The president severed telecommunications to silence news of the protests. Over a thousand demonstrators were captured, sometimes beaten, and charged with delinquency or insulting the president. Some were accused of sedition, punishable by up to 30 years in prison. A young Black man, Diubis Laurencio Tejeda, was shot in the back by a cop. Days later, in grief, his mother committed suicide.
A revolution on the precipice. Since July 2021, Cuban health services have overcome Covid by vaccinating the entire population. But other conditions that led to the protests linger, and many have worsened.
Cubans spend hours every day in lines hoping to score something to eat from ill-stocked, over-priced state outlets. Much of the island endures lengthy blackouts, bringing workplaces, schools, and hospitals to a standstill and plunging tropical homes into darkness without ventilation. With meager food rations, few cleaning supplies, and the need to toil by candlelight, the time women spend performing domestic labor has tripled.
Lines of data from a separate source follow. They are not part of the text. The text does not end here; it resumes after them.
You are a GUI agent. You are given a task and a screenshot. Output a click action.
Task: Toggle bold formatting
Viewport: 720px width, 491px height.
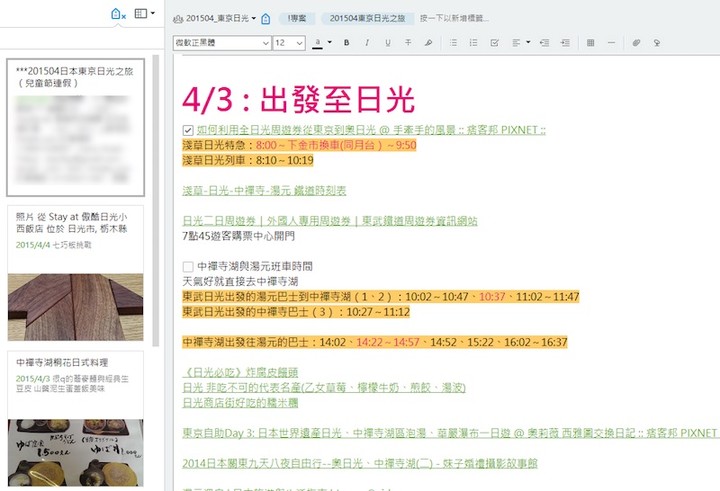point(347,43)

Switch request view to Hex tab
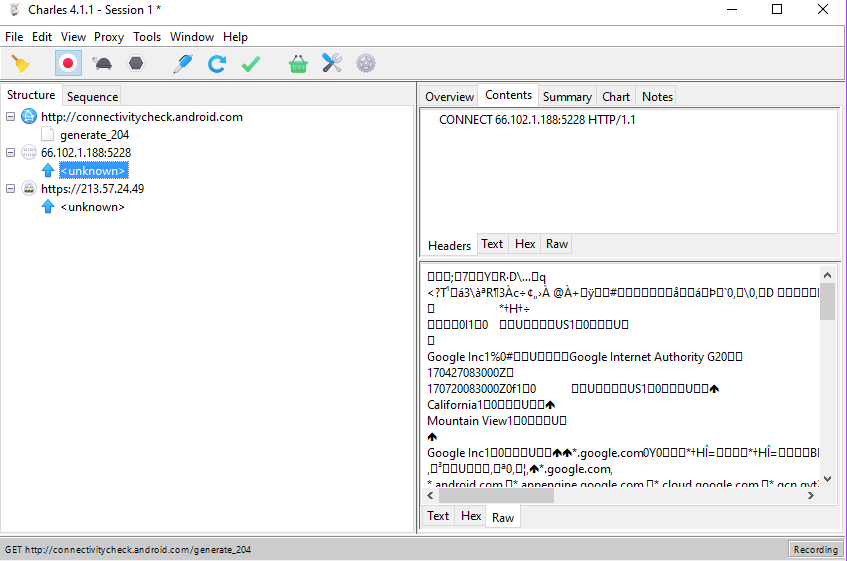525,244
When Cubans expose and denounce the luxurious lifestyles of their ruling elites on Facebook, they are interrogated by political police. Those who persist face surveillance and harassment and possible job loss or expulsion from the country.
From October 2021 to May 2022, over 140,000 Cubans forsook hope and sold their worldly possessions to fund an escape from repression and destitution. The exodus continues, draining 1% of the population every six months.
Those without resources to emigrate are alternately seized with anxiety and despair. This June, Amelia Calzadilla, a young mother of three, gripped social media with explosive videos testifying to the hardships of maintaining her family without cooking gas, milk for her kids, and the ability to pay for electricity. A dozen moms followed suit with similar heart-wrenching testimonials. Some supporters of the PCC condemned Calzadilla as unpatriotic. But when many thousands voiced solidarity with the mothers, party leaders backed off.
Communist only in name. The PCC, the sole legal party, has abandoned all aspirations for socialism. It is moving to consolidate absolute power to ensure an orderly transition to capitalism that will enrich its top bosses and military chieftains. The PCC models its counterrevolution on the Chinese and Vietnamese “communist” parties that gifted collective means of production to loyalists who now derive spectacular private profits from exploiting the labor of their neighbors.
Yet the desire for socialism remains strong among a growing number of Cubans known as the critical left, or izquierda crítica.
Among them are revolutionaries in the Trotskyist internationalist tradition who confront bureaucratic privileges and corruption, challenge state repression, and demand freedom of speech. They agitate and educate for a socialist society, more equitable, democratic, and advanced than humanity has so far achieved. Their straightforward proposition to save and extend the Cuban Revolution is that those who actually do the work be in charge.
Yurisbel Martínez Suárez is a member of the Editorial Committee of ComunistasCuba.org.